Walter Magaya, a self-proclaimed Zimbabwean prophet and faith healer has claimed that he has discovered a cure for HIV/AIDS. Magaya is the founder of Prophetic Healing and Deliverance (PHD) Ministries, widely popular in Zimbabwe. The prominent faith healer on Sunday announced that he has discovered a cure for HIV/AIDS and cancer related illnesses. He also said it took him two years to find the “cure”, known as Aguma, through a spiritual revelation, and research conducted in conjunction with his Indian partners.
The announcement has divided opinion in Zimbabwe, with critics accusing the Pastor of preying on the vulnerable, while others say his “cure” is simply a hoax, since it has not been scientifically tested.
The announcement by Prophet Magaya is not problematic in that a cure for HIV cannot and should not be found. It is problematic because due process was not followed. In the video in which the self-proclaimed pastor made the revelation, he said HIV/AIDS patients should continue taking their anti-retroviral treatment even if they start taking his medication. However, that does not exonerate him. Magaya’s claim is still problematic in that, considering his influence across the country, and region, his emphasis of the faith component as part of the healing process is enough to convince many people to abandon their medication.
Describing the product, Magaya said the “cure” is a mixture of two plants Aguma, which is found in Zimbabwe and another from Mozambique. He also claims to have received an offer of $56 million by an unnamed American company, to reveal to them the components which make up the product.
Magaya said he has not revealed the components of his product because he needed it to bechemically and scientifically proven and has invited the Zimbabwean government to do their own tests.
“Prophetically I have discovered the plant…the world may deny it but they will eventually agree,” he said.

■ What the task requires: Could you output the article on Magaya's claimed HIV cure from "The announcement has" to "been scientifically tested."? The listing after this is separate material, not part of the article.

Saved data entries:
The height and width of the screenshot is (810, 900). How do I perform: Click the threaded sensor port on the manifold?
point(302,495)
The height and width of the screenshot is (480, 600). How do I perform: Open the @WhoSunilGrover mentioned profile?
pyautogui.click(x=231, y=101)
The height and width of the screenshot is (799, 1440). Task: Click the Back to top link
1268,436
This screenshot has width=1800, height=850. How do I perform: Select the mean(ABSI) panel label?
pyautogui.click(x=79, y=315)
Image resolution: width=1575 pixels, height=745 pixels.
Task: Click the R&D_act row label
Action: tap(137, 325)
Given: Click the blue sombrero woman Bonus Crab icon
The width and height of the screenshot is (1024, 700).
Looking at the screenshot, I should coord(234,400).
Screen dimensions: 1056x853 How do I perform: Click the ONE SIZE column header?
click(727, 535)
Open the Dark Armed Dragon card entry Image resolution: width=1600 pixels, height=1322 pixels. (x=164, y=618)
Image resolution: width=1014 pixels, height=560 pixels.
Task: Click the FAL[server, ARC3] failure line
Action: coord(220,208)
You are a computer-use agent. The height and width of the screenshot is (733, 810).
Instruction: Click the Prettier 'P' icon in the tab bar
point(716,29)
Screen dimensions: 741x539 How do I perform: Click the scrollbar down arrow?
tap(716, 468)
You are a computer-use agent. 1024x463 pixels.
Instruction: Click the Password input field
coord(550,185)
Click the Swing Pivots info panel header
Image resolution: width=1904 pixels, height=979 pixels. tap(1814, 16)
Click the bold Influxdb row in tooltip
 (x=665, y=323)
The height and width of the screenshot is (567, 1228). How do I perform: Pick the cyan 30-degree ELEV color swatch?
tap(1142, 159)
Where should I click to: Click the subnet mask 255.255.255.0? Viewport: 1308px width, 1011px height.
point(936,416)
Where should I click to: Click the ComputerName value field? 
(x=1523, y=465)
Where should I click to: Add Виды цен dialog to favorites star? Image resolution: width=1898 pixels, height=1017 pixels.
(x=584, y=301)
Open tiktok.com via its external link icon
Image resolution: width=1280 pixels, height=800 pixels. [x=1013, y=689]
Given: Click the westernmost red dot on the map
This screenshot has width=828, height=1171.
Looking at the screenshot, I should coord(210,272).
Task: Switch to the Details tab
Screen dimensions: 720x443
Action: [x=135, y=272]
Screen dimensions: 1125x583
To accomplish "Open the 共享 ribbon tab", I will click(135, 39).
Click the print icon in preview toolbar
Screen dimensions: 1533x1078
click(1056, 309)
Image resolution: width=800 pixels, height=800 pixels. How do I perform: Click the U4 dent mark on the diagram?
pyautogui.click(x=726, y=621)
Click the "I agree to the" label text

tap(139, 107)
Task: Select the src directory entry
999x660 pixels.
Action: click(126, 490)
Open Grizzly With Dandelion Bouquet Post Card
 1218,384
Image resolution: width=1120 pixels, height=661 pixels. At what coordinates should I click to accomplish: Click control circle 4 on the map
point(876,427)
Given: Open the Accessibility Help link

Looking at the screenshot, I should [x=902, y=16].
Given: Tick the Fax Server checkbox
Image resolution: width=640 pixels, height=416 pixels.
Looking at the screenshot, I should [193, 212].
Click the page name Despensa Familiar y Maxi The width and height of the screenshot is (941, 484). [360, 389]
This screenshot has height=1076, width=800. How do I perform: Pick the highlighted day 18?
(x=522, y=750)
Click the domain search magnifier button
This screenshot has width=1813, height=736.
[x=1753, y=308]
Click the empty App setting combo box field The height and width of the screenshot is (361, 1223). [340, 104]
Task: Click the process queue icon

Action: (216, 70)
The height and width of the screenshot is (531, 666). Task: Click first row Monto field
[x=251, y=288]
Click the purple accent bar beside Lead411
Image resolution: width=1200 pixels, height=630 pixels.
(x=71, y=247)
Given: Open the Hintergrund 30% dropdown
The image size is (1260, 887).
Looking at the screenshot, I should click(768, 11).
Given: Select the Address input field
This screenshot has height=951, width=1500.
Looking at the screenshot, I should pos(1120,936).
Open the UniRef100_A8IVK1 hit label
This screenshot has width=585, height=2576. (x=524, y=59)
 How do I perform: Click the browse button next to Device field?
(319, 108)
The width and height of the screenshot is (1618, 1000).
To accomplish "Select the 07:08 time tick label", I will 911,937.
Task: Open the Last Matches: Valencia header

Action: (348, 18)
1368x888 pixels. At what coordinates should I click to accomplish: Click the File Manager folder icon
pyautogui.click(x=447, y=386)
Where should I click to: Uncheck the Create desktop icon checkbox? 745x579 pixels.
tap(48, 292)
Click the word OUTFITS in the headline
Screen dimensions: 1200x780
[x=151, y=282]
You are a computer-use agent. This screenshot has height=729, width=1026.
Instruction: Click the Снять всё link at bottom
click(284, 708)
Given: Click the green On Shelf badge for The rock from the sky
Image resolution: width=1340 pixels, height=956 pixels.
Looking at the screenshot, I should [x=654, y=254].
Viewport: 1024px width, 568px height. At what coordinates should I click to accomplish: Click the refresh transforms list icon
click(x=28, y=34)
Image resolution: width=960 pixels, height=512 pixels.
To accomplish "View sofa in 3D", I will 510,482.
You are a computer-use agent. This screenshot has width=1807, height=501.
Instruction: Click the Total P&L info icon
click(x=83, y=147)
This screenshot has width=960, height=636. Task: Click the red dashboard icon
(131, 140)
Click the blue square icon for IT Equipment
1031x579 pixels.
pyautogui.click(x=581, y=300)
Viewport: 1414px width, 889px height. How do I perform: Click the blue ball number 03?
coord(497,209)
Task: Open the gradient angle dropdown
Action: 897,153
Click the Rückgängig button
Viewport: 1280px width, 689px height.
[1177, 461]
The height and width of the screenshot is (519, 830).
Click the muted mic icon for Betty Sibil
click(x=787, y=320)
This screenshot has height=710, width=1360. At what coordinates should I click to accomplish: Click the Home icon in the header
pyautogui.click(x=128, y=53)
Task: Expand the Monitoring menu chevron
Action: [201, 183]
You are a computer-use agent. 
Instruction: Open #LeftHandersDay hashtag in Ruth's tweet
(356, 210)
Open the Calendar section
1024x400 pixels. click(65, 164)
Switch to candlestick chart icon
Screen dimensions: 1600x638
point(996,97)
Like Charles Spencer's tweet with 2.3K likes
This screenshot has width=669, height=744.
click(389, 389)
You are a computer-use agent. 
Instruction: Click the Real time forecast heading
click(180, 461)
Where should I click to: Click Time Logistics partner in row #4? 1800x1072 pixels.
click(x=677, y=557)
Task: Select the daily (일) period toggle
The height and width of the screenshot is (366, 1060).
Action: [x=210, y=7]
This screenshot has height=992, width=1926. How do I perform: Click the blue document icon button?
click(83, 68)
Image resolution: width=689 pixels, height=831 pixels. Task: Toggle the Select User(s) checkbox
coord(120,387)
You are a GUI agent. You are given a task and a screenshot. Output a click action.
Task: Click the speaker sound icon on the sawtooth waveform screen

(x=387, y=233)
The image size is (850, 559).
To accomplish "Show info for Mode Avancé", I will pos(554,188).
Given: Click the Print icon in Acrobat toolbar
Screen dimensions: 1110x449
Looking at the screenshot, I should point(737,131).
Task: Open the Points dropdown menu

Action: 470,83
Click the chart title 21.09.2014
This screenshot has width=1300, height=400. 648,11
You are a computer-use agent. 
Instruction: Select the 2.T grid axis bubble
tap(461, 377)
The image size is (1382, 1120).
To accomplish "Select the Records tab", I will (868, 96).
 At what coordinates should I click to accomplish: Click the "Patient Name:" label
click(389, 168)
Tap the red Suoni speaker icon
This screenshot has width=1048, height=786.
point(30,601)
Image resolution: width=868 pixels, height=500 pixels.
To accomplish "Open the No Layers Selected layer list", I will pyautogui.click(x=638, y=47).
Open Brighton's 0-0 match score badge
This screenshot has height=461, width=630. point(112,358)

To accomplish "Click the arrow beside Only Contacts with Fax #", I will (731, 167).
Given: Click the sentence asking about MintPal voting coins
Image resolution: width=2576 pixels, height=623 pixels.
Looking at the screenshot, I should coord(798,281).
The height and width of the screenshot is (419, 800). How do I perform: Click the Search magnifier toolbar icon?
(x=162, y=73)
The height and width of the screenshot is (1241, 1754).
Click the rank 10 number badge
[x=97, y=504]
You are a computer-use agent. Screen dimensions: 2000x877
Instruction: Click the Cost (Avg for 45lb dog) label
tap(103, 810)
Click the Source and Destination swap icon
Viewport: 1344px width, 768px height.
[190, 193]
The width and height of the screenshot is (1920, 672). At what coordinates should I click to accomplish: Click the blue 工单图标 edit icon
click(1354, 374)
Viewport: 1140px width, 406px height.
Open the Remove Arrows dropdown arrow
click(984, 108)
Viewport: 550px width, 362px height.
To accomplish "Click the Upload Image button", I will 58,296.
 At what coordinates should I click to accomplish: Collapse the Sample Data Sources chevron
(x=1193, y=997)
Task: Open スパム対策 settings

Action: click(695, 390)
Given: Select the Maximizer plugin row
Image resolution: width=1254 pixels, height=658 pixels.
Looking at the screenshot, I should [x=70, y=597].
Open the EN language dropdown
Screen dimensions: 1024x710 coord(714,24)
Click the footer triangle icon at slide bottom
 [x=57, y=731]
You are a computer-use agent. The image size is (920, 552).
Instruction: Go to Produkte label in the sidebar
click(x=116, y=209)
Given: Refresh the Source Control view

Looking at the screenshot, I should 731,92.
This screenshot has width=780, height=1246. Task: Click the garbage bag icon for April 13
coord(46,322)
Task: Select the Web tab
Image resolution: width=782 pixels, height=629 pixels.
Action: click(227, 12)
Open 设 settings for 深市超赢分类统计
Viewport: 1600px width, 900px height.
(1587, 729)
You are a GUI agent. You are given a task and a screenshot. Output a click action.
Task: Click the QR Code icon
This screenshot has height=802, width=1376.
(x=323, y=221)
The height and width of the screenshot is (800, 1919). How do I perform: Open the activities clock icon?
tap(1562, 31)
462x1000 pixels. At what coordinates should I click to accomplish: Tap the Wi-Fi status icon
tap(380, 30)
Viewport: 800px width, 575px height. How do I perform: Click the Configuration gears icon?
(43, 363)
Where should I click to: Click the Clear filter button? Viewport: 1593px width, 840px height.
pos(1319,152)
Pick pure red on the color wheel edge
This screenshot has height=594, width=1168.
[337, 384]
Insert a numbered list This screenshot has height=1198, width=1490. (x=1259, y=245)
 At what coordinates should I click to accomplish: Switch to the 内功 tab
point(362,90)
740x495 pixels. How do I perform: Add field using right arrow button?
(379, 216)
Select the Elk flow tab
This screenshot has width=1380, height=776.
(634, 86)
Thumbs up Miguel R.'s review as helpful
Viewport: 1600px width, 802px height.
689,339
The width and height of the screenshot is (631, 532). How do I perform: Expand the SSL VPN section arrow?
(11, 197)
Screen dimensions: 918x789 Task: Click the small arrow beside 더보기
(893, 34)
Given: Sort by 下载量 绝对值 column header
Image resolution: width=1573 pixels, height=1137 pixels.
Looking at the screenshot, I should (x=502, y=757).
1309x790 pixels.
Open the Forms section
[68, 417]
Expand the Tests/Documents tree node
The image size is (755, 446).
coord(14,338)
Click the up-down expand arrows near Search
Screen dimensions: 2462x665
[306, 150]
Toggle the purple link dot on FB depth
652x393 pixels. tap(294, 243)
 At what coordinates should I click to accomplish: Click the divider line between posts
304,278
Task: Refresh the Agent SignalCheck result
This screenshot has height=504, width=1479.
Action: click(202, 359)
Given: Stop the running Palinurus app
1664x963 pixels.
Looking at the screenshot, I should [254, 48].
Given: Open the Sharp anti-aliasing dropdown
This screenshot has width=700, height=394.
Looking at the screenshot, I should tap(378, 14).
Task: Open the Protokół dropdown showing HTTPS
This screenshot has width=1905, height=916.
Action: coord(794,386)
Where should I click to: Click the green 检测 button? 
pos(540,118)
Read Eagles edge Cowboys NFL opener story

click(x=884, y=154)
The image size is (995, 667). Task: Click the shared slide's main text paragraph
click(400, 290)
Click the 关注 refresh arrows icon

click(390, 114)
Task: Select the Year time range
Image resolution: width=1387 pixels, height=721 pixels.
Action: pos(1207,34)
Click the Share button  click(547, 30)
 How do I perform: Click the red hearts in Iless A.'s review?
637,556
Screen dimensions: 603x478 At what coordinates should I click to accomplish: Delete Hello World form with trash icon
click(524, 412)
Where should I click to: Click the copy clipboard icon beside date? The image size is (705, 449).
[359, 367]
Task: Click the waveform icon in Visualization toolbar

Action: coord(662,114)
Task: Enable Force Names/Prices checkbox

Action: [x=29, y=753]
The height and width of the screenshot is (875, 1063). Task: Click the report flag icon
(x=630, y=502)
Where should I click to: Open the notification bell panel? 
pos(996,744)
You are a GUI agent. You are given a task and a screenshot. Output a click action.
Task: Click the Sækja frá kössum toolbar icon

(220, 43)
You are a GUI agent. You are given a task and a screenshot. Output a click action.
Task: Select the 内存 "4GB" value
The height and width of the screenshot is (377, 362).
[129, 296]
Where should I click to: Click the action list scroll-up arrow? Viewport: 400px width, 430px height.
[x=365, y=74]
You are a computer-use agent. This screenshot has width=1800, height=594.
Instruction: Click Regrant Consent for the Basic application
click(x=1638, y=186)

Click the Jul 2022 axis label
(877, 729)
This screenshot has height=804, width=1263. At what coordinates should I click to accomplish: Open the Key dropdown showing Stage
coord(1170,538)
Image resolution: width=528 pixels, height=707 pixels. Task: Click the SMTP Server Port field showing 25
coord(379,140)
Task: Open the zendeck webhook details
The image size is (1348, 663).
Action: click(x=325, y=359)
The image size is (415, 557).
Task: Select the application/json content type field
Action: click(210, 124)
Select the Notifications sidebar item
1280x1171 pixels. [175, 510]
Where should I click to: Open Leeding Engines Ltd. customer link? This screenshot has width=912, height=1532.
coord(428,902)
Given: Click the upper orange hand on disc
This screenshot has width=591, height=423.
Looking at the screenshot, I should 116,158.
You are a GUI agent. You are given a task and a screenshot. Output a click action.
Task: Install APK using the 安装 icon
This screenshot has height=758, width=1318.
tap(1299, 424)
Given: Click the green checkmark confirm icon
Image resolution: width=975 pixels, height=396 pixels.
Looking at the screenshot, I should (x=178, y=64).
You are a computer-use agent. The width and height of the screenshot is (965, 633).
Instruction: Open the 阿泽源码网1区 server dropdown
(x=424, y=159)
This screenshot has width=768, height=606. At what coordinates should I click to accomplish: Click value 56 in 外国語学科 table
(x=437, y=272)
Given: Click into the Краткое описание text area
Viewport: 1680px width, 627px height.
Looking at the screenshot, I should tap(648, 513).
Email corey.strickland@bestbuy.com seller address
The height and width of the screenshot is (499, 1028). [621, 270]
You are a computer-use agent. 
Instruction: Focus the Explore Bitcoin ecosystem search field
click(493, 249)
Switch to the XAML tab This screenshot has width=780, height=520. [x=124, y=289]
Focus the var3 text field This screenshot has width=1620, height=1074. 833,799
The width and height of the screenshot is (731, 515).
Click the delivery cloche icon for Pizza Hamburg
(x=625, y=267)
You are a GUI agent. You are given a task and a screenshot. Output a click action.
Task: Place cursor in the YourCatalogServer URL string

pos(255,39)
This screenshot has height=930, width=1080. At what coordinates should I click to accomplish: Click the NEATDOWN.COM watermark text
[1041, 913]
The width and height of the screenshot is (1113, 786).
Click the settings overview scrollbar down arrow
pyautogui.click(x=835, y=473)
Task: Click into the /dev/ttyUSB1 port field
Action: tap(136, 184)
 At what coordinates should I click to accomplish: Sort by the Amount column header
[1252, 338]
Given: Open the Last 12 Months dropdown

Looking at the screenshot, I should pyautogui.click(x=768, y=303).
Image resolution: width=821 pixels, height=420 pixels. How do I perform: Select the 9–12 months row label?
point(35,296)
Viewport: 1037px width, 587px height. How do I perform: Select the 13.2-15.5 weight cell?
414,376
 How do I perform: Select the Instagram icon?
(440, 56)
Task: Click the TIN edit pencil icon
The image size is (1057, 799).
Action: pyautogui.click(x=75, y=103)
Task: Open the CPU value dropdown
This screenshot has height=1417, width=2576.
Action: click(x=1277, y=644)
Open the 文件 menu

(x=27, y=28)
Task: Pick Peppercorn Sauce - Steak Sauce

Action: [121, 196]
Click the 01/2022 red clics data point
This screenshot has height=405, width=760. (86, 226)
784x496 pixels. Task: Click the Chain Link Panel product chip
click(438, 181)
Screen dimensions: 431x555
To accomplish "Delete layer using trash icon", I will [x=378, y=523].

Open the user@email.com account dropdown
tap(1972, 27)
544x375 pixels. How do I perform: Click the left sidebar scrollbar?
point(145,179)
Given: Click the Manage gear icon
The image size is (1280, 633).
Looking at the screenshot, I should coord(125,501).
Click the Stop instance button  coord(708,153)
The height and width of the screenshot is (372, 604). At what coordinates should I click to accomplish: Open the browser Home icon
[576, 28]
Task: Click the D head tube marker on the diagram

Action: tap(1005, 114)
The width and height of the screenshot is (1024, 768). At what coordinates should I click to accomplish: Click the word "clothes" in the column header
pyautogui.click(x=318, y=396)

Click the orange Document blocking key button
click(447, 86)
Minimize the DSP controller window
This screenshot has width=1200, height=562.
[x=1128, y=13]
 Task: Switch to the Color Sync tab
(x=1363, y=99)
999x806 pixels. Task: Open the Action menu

■ Completed exercise:
The announcement has divided opinion in Zimbabwe, with critics accusing the Pastor of preying on the vulnerable, while others say his “cure” is simply a hoax, since it has not been scientifically tested.